DESCRIPTION OF THE TASK – Put every line of the items below into a Markdown table with two columns, "Number" for the row number and "Line" for the line itself. Leave out blank lines.

DATASET EXCERPTS –
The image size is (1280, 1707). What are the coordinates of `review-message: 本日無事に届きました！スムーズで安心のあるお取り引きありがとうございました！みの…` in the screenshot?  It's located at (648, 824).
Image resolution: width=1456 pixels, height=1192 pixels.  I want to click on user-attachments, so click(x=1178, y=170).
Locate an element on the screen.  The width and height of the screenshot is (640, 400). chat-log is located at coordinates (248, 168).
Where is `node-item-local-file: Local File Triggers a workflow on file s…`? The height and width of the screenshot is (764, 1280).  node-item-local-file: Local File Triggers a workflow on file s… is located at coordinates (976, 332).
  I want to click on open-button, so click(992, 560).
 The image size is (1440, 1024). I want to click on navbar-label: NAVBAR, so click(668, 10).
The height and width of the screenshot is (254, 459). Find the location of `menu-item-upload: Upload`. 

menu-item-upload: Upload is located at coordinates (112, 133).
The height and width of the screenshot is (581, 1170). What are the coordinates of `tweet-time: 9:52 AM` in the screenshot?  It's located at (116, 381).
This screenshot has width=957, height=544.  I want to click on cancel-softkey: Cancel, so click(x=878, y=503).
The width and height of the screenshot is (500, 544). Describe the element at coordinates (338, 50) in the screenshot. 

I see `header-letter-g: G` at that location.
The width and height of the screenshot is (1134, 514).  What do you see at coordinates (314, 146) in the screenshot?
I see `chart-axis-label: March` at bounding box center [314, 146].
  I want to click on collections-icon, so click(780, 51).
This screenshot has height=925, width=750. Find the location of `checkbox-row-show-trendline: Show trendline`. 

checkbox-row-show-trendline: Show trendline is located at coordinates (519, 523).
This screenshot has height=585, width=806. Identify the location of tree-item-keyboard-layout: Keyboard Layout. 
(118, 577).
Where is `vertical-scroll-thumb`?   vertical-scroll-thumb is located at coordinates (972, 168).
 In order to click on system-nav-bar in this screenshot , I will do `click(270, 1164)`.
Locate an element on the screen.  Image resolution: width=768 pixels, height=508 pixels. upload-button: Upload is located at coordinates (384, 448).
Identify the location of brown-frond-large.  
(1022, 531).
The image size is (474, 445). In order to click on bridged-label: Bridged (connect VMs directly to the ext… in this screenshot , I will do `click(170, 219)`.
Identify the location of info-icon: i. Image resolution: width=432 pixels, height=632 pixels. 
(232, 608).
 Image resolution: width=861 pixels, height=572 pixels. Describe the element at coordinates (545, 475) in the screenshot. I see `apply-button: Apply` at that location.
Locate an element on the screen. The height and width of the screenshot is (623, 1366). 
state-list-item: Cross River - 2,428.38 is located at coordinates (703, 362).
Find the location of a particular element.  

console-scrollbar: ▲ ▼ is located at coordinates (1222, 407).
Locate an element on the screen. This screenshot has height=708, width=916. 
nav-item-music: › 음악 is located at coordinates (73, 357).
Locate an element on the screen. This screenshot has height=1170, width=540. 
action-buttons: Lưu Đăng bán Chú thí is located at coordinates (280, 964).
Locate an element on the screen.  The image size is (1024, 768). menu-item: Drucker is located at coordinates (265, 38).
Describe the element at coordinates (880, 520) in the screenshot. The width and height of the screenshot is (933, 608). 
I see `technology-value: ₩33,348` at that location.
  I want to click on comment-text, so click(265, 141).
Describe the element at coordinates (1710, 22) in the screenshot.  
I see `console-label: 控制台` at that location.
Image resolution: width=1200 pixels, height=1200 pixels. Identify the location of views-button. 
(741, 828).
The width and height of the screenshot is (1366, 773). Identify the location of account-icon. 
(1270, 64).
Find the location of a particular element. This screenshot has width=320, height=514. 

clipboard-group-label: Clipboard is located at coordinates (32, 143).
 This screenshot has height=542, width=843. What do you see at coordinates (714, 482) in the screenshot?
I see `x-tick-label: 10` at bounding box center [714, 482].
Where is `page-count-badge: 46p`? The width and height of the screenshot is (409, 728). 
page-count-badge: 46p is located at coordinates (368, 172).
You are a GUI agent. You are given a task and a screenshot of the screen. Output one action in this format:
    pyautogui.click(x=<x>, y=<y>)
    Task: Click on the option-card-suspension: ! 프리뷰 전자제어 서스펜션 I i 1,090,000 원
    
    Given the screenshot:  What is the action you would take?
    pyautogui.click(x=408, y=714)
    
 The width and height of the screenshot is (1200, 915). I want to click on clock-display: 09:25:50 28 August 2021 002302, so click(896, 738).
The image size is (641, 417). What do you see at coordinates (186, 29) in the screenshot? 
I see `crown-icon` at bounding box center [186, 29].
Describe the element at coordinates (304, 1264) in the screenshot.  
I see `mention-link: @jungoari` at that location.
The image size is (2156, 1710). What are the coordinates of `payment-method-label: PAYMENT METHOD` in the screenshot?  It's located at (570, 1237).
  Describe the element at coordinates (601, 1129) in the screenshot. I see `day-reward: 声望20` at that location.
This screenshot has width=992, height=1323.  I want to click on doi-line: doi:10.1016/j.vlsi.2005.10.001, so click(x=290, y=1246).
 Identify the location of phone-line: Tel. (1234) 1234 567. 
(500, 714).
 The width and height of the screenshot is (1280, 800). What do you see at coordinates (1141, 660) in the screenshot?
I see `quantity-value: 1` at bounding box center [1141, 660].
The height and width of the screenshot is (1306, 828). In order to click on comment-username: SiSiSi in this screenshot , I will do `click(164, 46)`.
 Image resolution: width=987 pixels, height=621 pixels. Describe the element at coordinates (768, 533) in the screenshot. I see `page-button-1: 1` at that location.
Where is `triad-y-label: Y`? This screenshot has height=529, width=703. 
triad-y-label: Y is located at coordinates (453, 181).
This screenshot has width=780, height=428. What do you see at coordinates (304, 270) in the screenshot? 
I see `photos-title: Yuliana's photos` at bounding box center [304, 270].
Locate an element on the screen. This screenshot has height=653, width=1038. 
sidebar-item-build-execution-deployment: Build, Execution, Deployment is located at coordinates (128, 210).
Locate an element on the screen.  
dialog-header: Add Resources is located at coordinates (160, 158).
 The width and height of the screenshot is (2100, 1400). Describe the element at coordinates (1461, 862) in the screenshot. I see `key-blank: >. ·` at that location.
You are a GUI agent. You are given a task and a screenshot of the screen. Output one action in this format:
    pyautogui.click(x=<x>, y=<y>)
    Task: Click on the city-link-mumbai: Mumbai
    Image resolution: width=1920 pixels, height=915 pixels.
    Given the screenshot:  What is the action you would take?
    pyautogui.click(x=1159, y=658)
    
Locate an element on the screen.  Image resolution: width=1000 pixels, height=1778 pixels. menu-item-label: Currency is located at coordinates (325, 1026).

TASK RESPONSE –
| Number | Line |
|---|---|
| 1 | The image size is (1280, 1707). What are the coordinates of `review-message: 本日無事に届きました！スムーズで安心のあるお取り引きありがとうございました！みの…` in the screenshot?  It's located at (648, 824). |
| 2 | Image resolution: width=1456 pixels, height=1192 pixels.  I want to click on user-attachments, so click(x=1178, y=170). |
| 3 | Locate an element on the screen.  The width and height of the screenshot is (640, 400). chat-log is located at coordinates (248, 168). |
| 4 | Where is `node-item-local-file: Local File Triggers a workflow on file s…`? The height and width of the screenshot is (764, 1280).  node-item-local-file: Local File Triggers a workflow on file s… is located at coordinates (976, 332). |
| 5 |   I want to click on open-button, so click(992, 560). |
| 6 |  The image size is (1440, 1024). I want to click on navbar-label: NAVBAR, so click(668, 10). |
| 7 | The height and width of the screenshot is (254, 459). Find the location of `menu-item-upload: Upload`.  |
| 8 | menu-item-upload: Upload is located at coordinates (112, 133). |
| 9 | The height and width of the screenshot is (581, 1170). What are the coordinates of `tweet-time: 9:52 AM` in the screenshot?  It's located at (116, 381). |
| 10 | This screenshot has width=957, height=544.  I want to click on cancel-softkey: Cancel, so click(x=878, y=503). |
| 11 | The width and height of the screenshot is (500, 544). Describe the element at coordinates (338, 50) in the screenshot.  |
| 12 | I see `header-letter-g: G` at that location. |
| 13 | The width and height of the screenshot is (1134, 514).  What do you see at coordinates (314, 146) in the screenshot? |
| 14 | I see `chart-axis-label: March` at bounding box center [314, 146]. |
| 15 |   I want to click on collections-icon, so click(780, 51). |
| 16 | This screenshot has height=925, width=750. Find the location of `checkbox-row-show-trendline: Show trendline`.  |
| 17 | checkbox-row-show-trendline: Show trendline is located at coordinates (519, 523). |
| 18 | This screenshot has height=585, width=806. Identify the location of tree-item-keyboard-layout: Keyboard Layout.  |
| 19 | (118, 577). |
| 20 | Where is `vertical-scroll-thumb`?   vertical-scroll-thumb is located at coordinates (972, 168). |
| 21 |  In order to click on system-nav-bar in this screenshot , I will do `click(270, 1164)`. |
| 22 | Locate an element on the screen.  Image resolution: width=768 pixels, height=508 pixels. upload-button: Upload is located at coordinates (384, 448). |
| 23 | Identify the location of brown-frond-large.   |
| 24 | (1022, 531). |
| 25 | The image size is (474, 445). In order to click on bridged-label: Bridged (connect VMs directly to the ext… in this screenshot , I will do `click(170, 219)`. |
| 26 | Identify the location of info-icon: i. Image resolution: width=432 pixels, height=632 pixels.  |
| 27 | (232, 608). |
| 28 |  Image resolution: width=861 pixels, height=572 pixels. Describe the element at coordinates (545, 475) in the screenshot. I see `apply-button: Apply` at that location. |
| 29 | Locate an element on the screen. The height and width of the screenshot is (623, 1366).  |
| 30 | state-list-item: Cross River - 2,428.38 is located at coordinates (703, 362). |
| 31 | Find the location of a particular element.   |
| 32 | console-scrollbar: ▲ ▼ is located at coordinates (1222, 407). |
| 33 | Locate an element on the screen. This screenshot has height=708, width=916.  |
| 34 | nav-item-music: › 음악 is located at coordinates (73, 357). |
| 35 | Locate an element on the screen. This screenshot has height=1170, width=540.  |
| 36 | action-buttons: Lưu Đăng bán Chú thí is located at coordinates (280, 964). |
| 37 | Locate an element on the screen.  The image size is (1024, 768). menu-item: Drucker is located at coordinates (265, 38). |
| 38 | Describe the element at coordinates (880, 520) in the screenshot. The width and height of the screenshot is (933, 608).  |
| 39 | I see `technology-value: ₩33,348` at that location. |
| 40 |   I want to click on comment-text, so click(265, 141). |
| 41 | Describe the element at coordinates (1710, 22) in the screenshot.   |
| 42 | I see `console-label: 控制台` at that location. |
| 43 | Image resolution: width=1200 pixels, height=1200 pixels. Identify the location of views-button.  |
| 44 | (741, 828). |
| 45 | The width and height of the screenshot is (1366, 773). Identify the location of account-icon.  |
| 46 | (1270, 64). |
| 47 | Find the location of a particular element. This screenshot has width=320, height=514.  |
| 48 | clipboard-group-label: Clipboard is located at coordinates (32, 143). |
| 49 |  This screenshot has height=542, width=843. What do you see at coordinates (714, 482) in the screenshot? |
| 50 | I see `x-tick-label: 10` at bounding box center [714, 482]. |
| 51 | Where is `page-count-badge: 46p`? The width and height of the screenshot is (409, 728).  |
| 52 | page-count-badge: 46p is located at coordinates (368, 172). |
| 53 | You are a GUI agent. You are given a task and a screenshot of the screen. Output one action in this format: |
| 54 |     pyautogui.click(x=<x>, y=<y>) |
| 55 |     Task: Click on the option-card-suspension: ! 프리뷰 전자제어 서스펜션 I i 1,090,000 원 |
| 56 |     Given the screenshot:  What is the action you would take? |
| 57 |     pyautogui.click(x=408, y=714) |
| 58 |  The width and height of the screenshot is (1200, 915). I want to click on clock-display: 09:25:50 28 August 2021 002302, so click(896, 738). |
| 59 | The image size is (641, 417). What do you see at coordinates (186, 29) in the screenshot?  |
| 60 | I see `crown-icon` at bounding box center [186, 29]. |
| 61 | Describe the element at coordinates (304, 1264) in the screenshot.   |
| 62 | I see `mention-link: @jungoari` at that location. |
| 63 | The image size is (2156, 1710). What are the coordinates of `payment-method-label: PAYMENT METHOD` in the screenshot?  It's located at (570, 1237). |
| 64 |   Describe the element at coordinates (601, 1129) in the screenshot. I see `day-reward: 声望20` at that location. |
| 65 | This screenshot has width=992, height=1323.  I want to click on doi-line: doi:10.1016/j.vlsi.2005.10.001, so click(x=290, y=1246). |
| 66 |  Identify the location of phone-line: Tel. (1234) 1234 567.  |
| 67 | (500, 714). |
| 68 |  The width and height of the screenshot is (1280, 800). What do you see at coordinates (1141, 660) in the screenshot? |
| 69 | I see `quantity-value: 1` at bounding box center [1141, 660]. |
| 70 | The height and width of the screenshot is (1306, 828). In order to click on comment-username: SiSiSi in this screenshot , I will do `click(164, 46)`. |
| 71 |  Image resolution: width=987 pixels, height=621 pixels. Describe the element at coordinates (768, 533) in the screenshot. I see `page-button-1: 1` at that location. |
| 72 | Where is `triad-y-label: Y`? This screenshot has height=529, width=703.  |
| 73 | triad-y-label: Y is located at coordinates (453, 181). |
| 74 | This screenshot has width=780, height=428. What do you see at coordinates (304, 270) in the screenshot?  |
| 75 | I see `photos-title: Yuliana's photos` at bounding box center [304, 270]. |
| 76 | Locate an element on the screen. This screenshot has height=653, width=1038.  |
| 77 | sidebar-item-build-execution-deployment: Build, Execution, Deployment is located at coordinates (128, 210). |
| 78 | Locate an element on the screen.   |
| 79 | dialog-header: Add Resources is located at coordinates (160, 158). |
| 80 |  The width and height of the screenshot is (2100, 1400). Describe the element at coordinates (1461, 862) in the screenshot. I see `key-blank: >. ·` at that location. |
| 81 | You are a GUI agent. You are given a task and a screenshot of the screen. Output one action in this format: |
| 82 |     pyautogui.click(x=<x>, y=<y>) |
| 83 |     Task: Click on the city-link-mumbai: Mumbai |
| 84 |     Image resolution: width=1920 pixels, height=915 pixels. |
| 85 |     Given the screenshot:  What is the action you would take? |
| 86 |     pyautogui.click(x=1159, y=658) |
| 87 | Locate an element on the screen.  Image resolution: width=1000 pixels, height=1778 pixels. menu-item-label: Currency is located at coordinates (325, 1026). |